- **What the task asks**
Starting at the line that contains "Identify the location" and continuing through the last of the entries, copy the lines again with "Find the location of" replaced by "Locate" and everything else unchanged. Leave the pictures out.

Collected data
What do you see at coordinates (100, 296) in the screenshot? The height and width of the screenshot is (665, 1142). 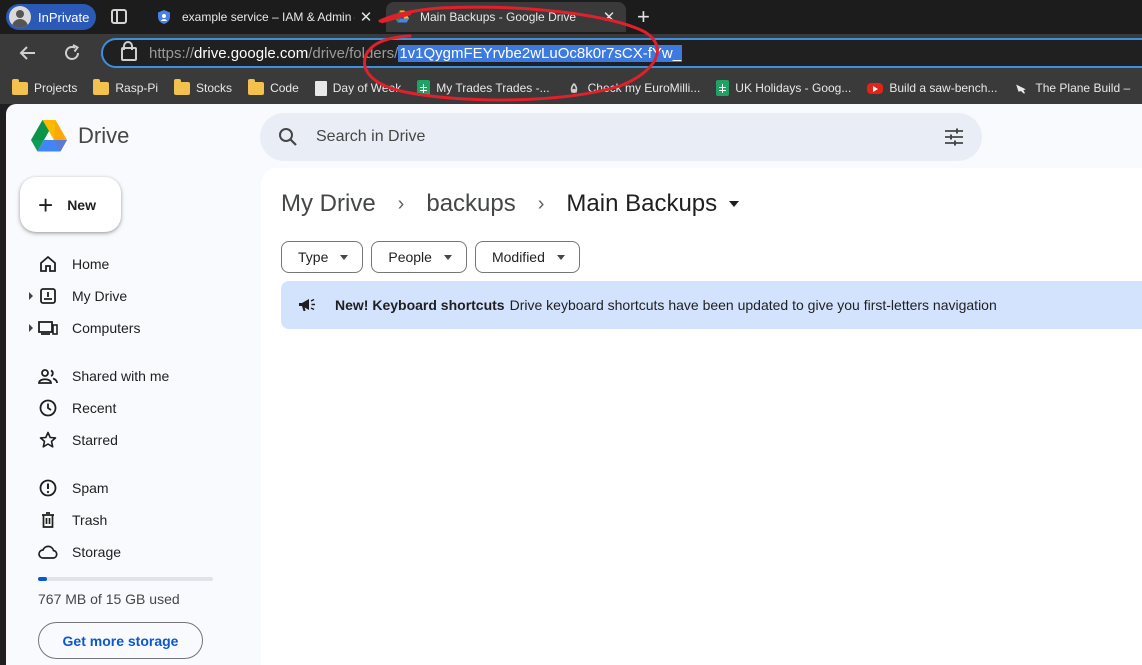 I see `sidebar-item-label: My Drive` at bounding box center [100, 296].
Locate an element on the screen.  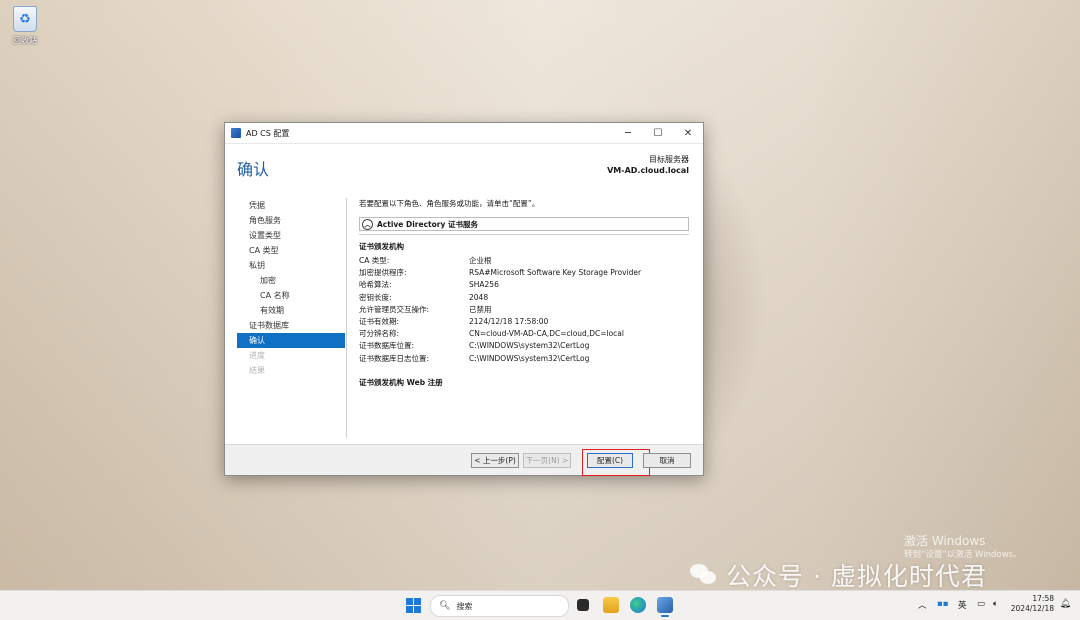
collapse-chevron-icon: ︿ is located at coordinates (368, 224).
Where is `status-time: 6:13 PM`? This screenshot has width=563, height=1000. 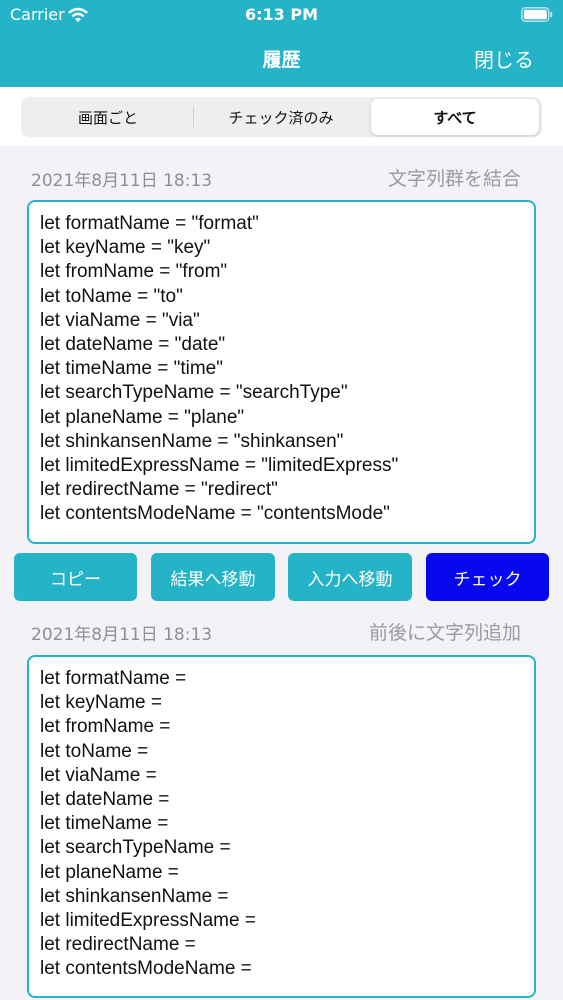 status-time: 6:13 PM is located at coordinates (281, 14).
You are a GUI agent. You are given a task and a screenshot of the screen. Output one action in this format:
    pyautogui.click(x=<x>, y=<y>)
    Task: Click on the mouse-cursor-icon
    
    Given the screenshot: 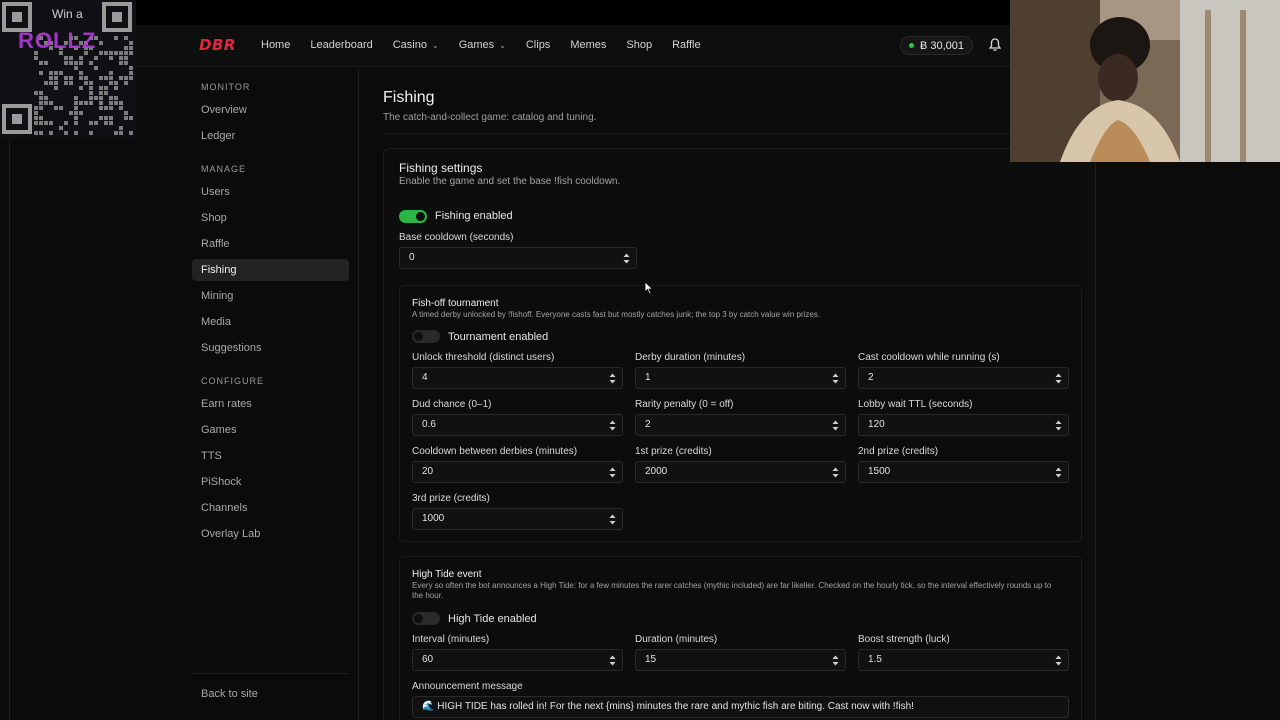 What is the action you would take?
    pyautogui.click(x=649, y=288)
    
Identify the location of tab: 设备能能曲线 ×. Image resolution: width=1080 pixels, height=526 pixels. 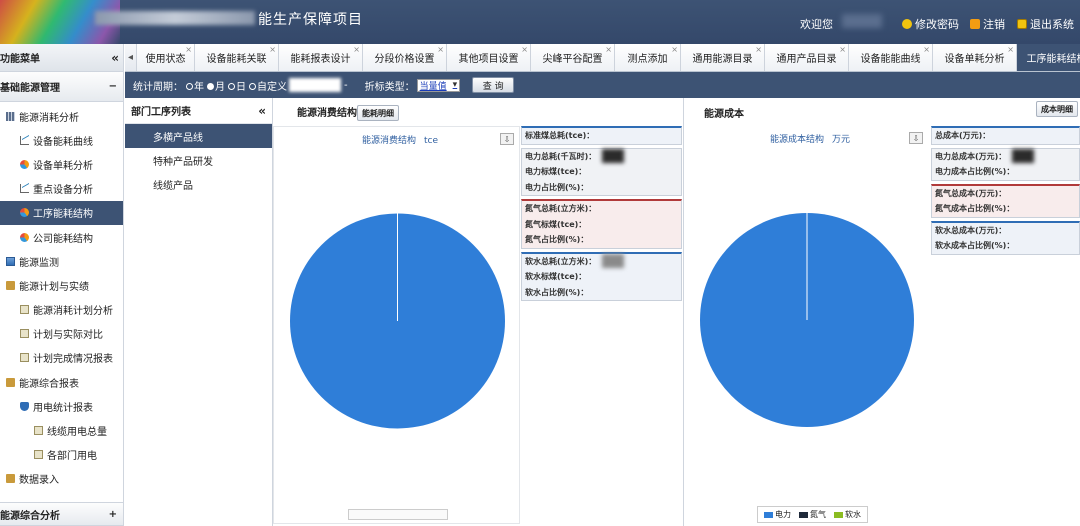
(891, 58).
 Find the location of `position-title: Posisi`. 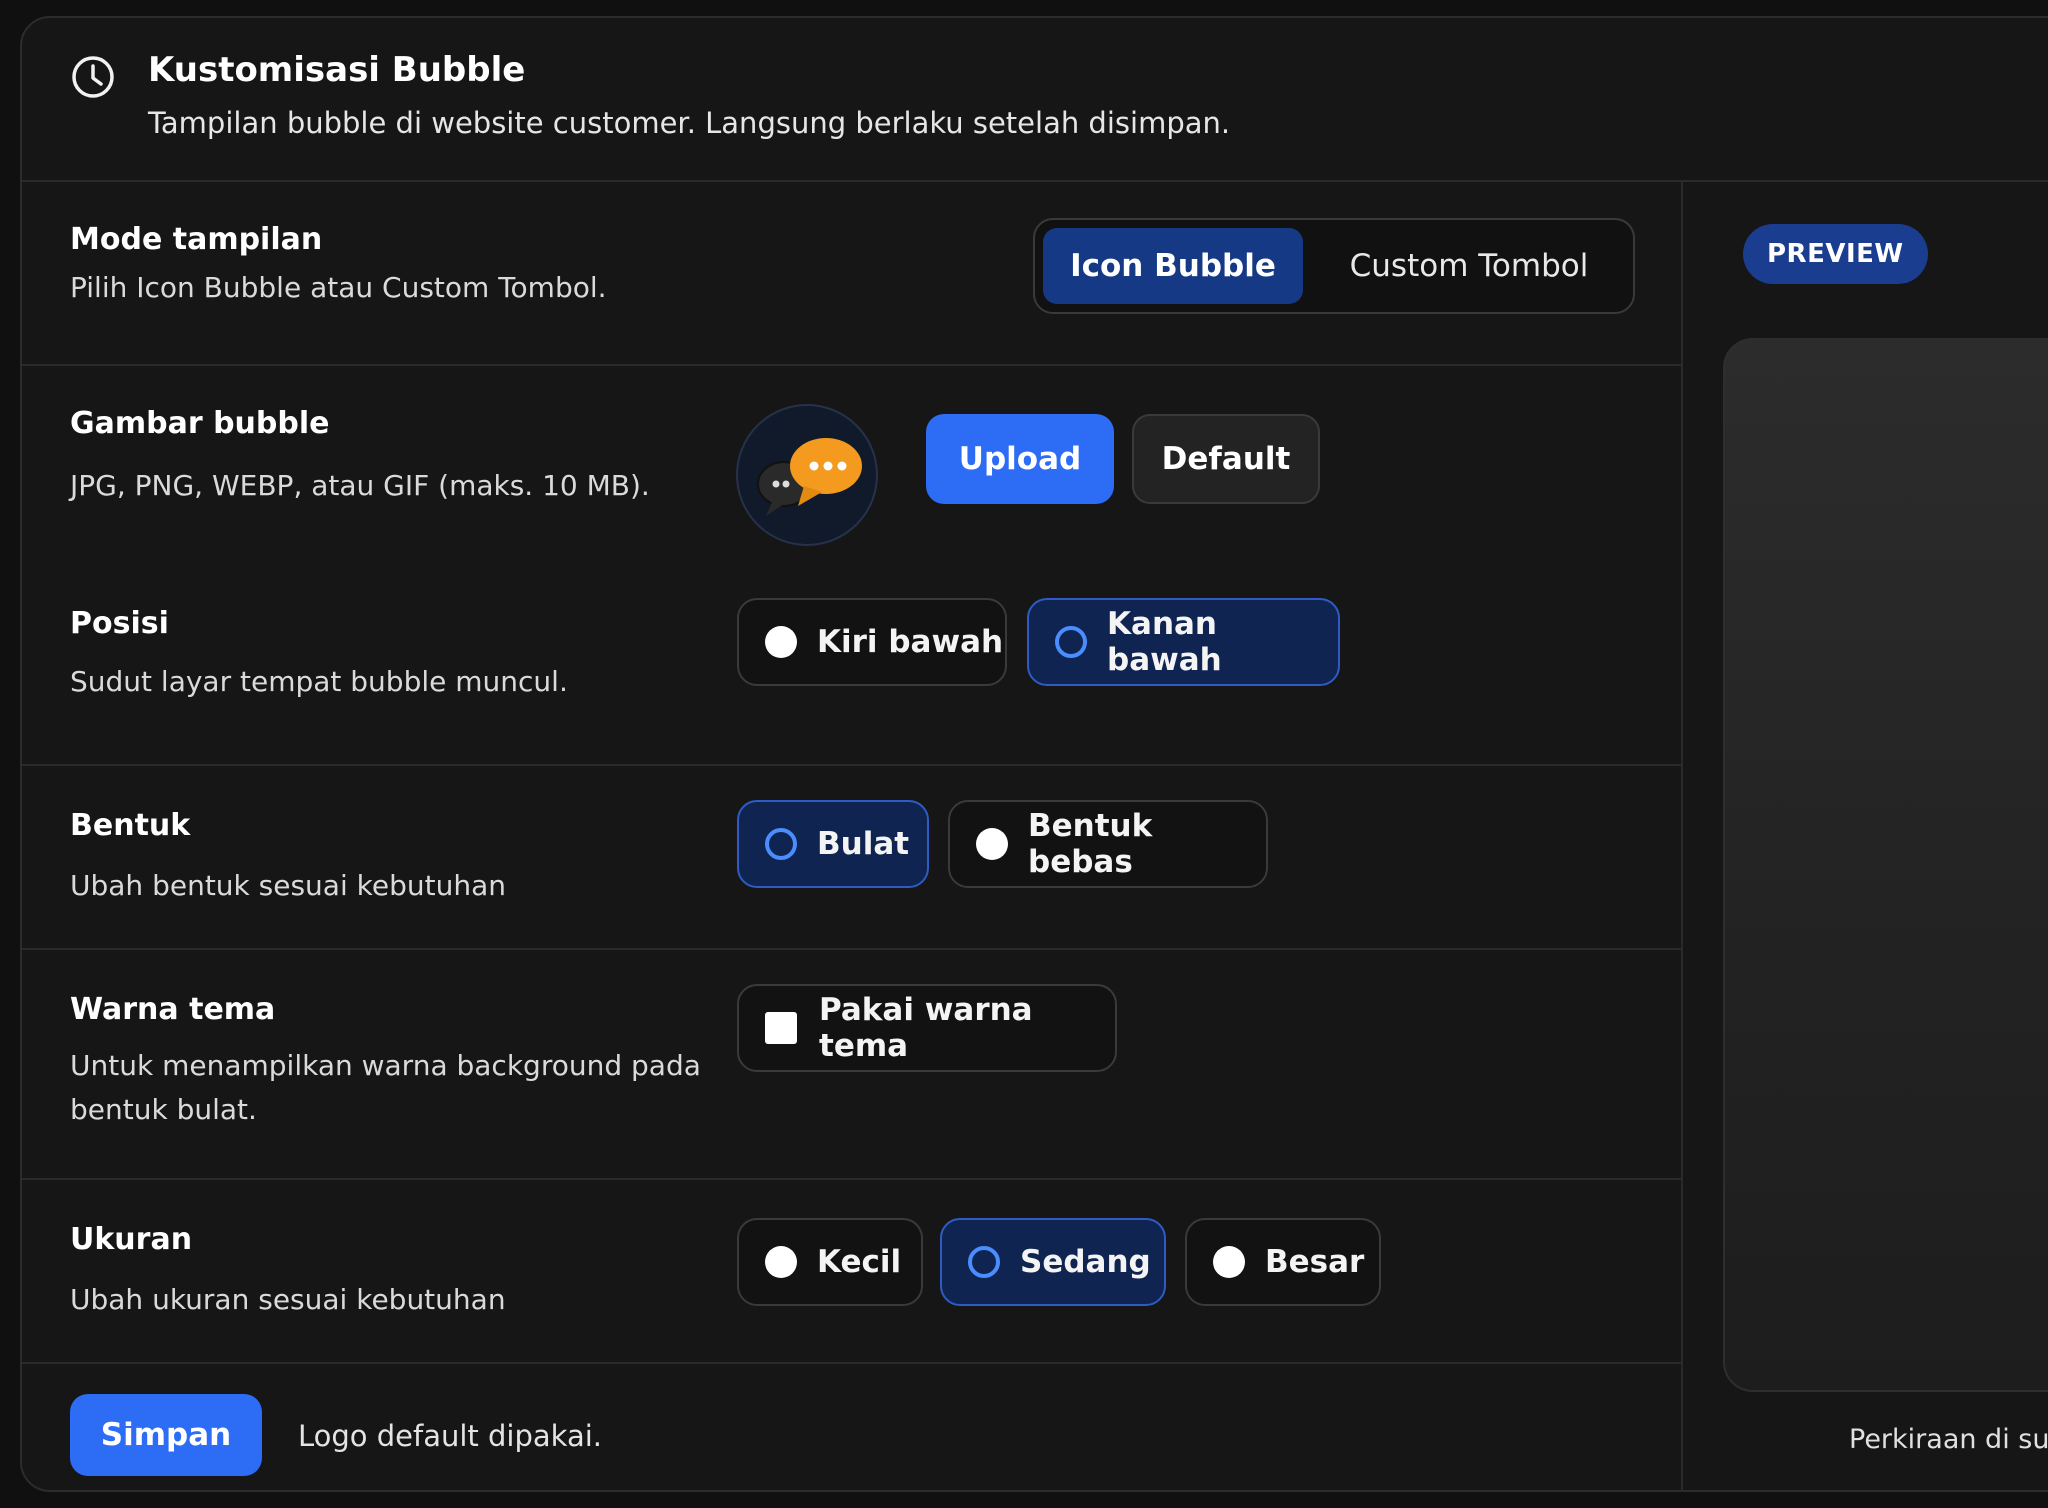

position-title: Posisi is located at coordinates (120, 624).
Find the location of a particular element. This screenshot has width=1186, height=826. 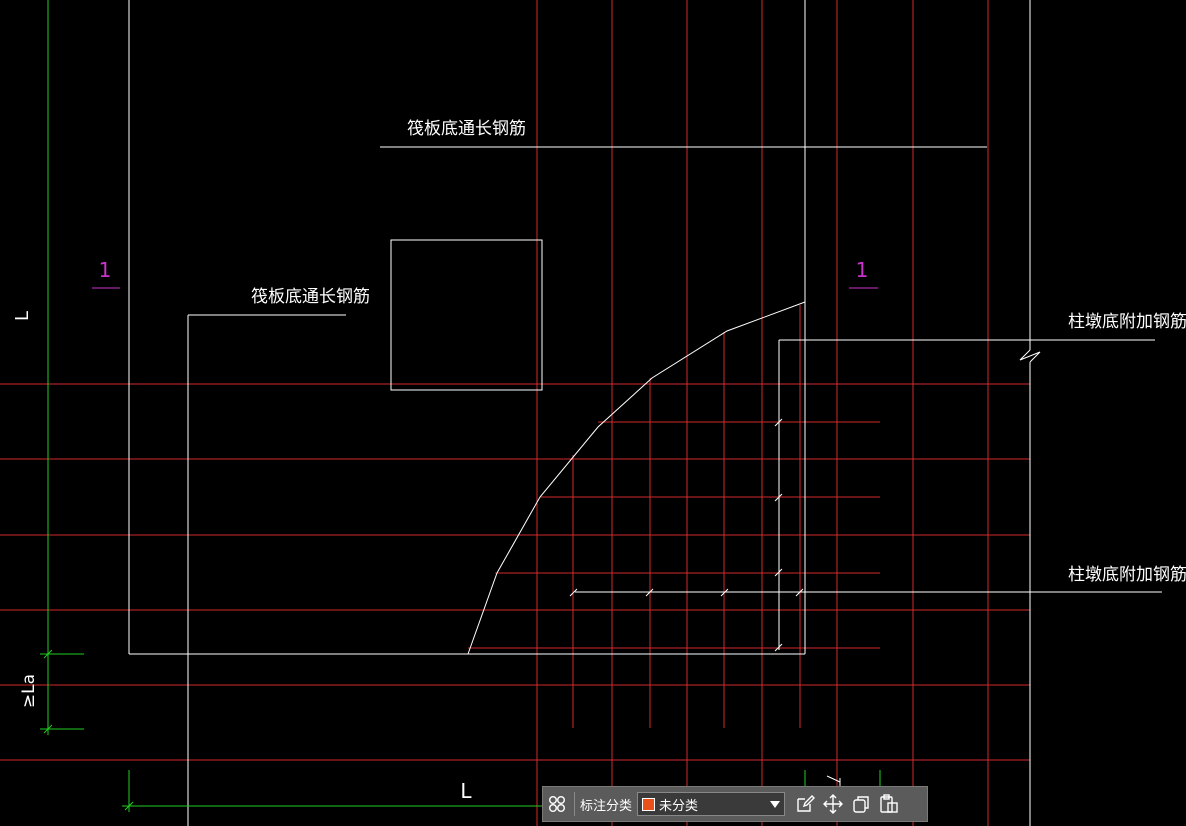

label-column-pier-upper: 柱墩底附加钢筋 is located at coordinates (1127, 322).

- **Reply**
Identify the location of tab: 设备能能曲线 ×. Image resolution: width=1080 pixels, height=526 pixels. 
(891, 58).
 Locate `position-title: Posisi`. 

position-title: Posisi is located at coordinates (120, 624).
Locate a particular element. This screenshot has width=1186, height=826. 

label-column-pier-upper: 柱墩底附加钢筋 is located at coordinates (1127, 322).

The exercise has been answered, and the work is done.